Okay, here's one crazy idea.
Create a function that determines if there is a recurring substring of length k in O(n) (where n is the length of the text). This can be done by using a rolling hash (see wikipedia for Rabin-Karp String Matching Algorithm) to generate all n hashes in linear time and using a hashtable/BST (or a map or dict or whatever your language calls it) to store the corresponding substring positions. Before inserting the current hash to the data structure, we check if we have seen it before. If it has been seen before, we simply look up the indices where this hash was generated and see if the corresponding substring is a non-overlapping match.

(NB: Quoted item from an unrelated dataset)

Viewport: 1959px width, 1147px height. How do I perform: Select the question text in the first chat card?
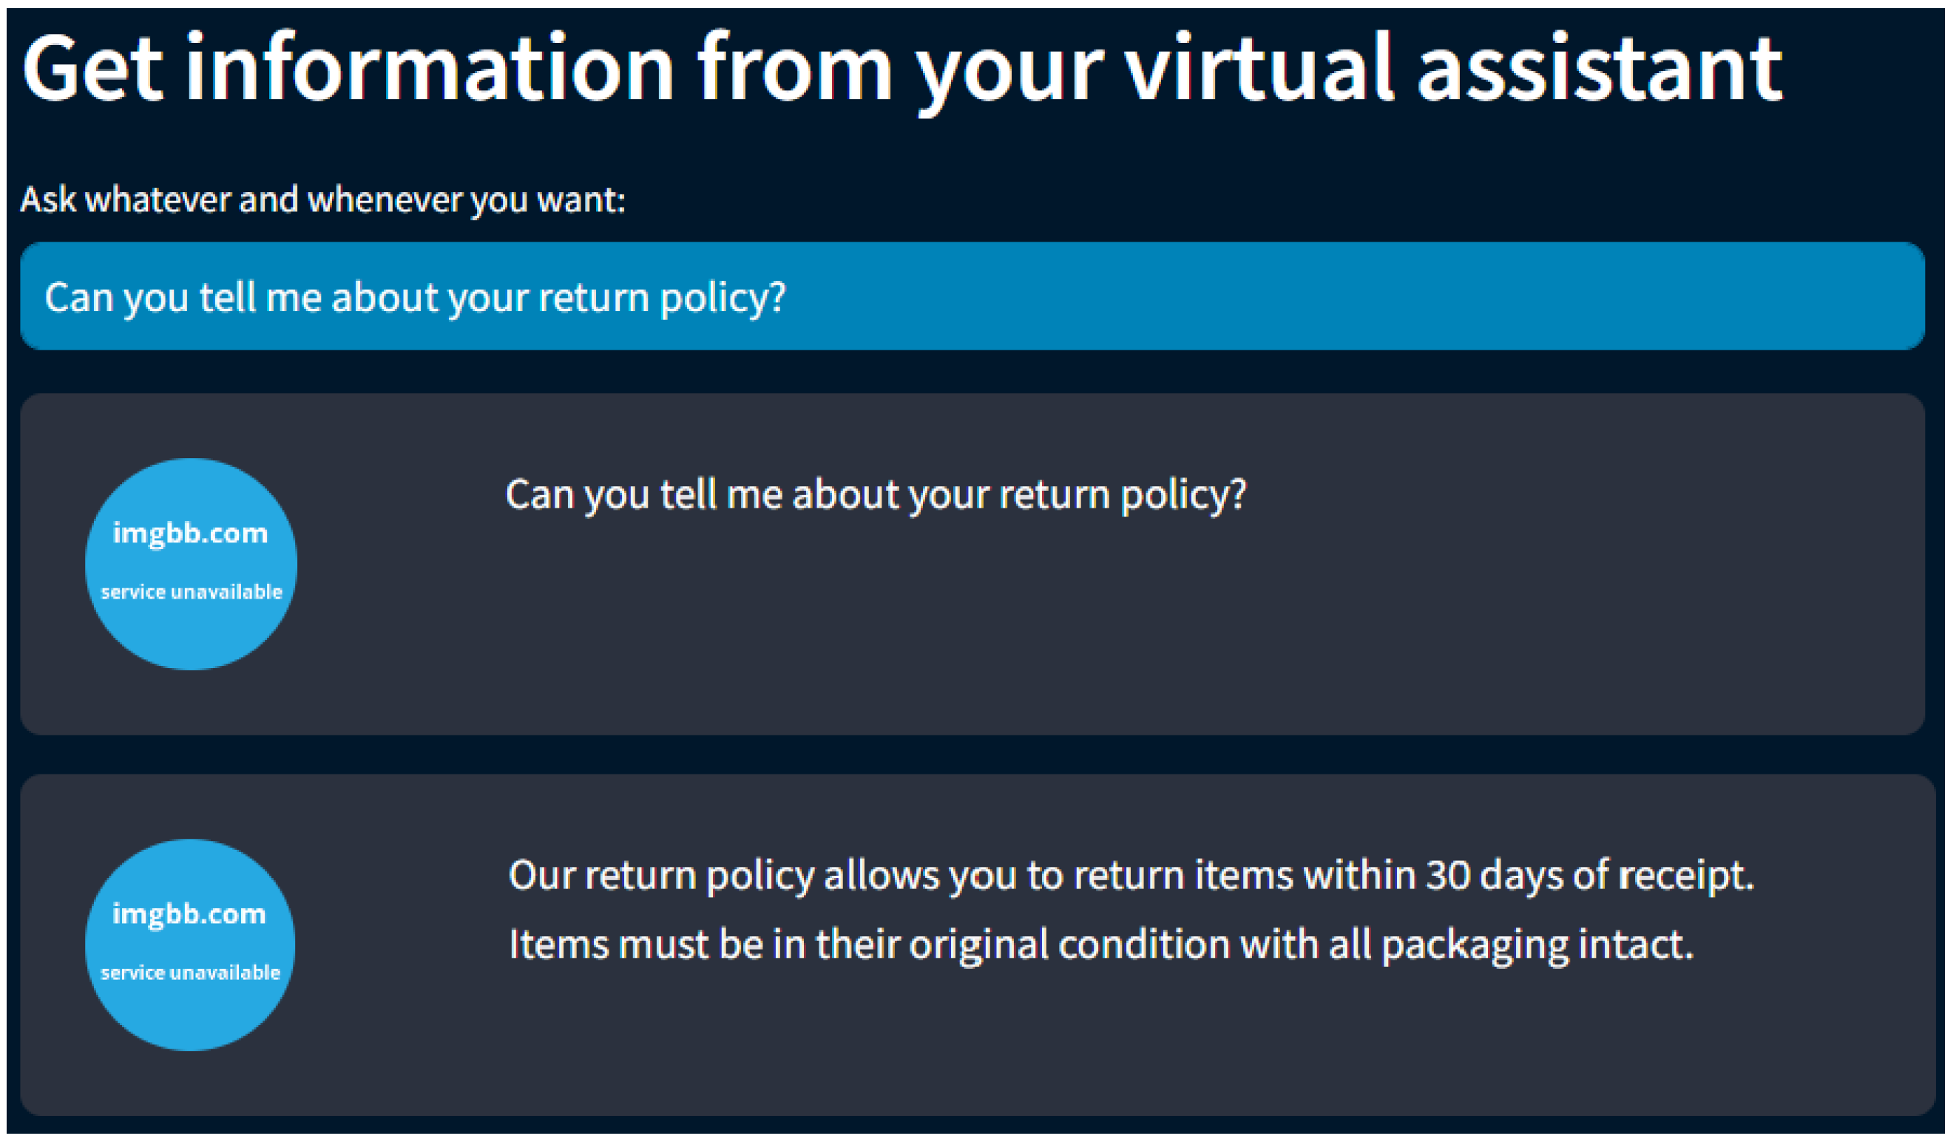876,494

Now that we can find a k length substring in O(n) time, we simply run a binary search to find the largest k for which we can find a non-overlapping substring match using our function.
Code in Python follows
A=23
MOD=10007 # use a random value in the real world
def hsh(text):
return sum([ord(c)*A**(len(text)-i-1) for i,c in enumerate(text)])%MOD
def k_substring(text, k):
substrings={}
cur=hsh(text[:k])
pwr=(A**(k-1))%MOD
substrings[cur]=[0]
for i in xrange(k,len(text)):
to_remove=(ord(text[i-k])*pwr)%MOD
to_add=ord(text[i])
cur-=to_remove
if cur<0:
cur+=MOD
cur=(cur*A)%MOD
cur=(cur+to_add)%MOD
if cur in substrings:
lst=substrings[cur]
for index in lst:
if index+k<=i-k+1 and text[index:index+k]==text[i-k+1:i+1]:
return index
lst.append(i-k+1)
else:
substrings[cur]=[i-k+1]
return -1
def longest_substring(text):
hi,lo=len(text),0
while hi>lo:
mid=(hi+lo+1)>>1
if k_substring(text,mid)==-1:
hi=mid-1
else:
lo=mid
index=k_substring(text,lo)
return text[index:index+lo]
(Sorry if this is unclear. It is 6:30am here and I really need to go back to bed :) )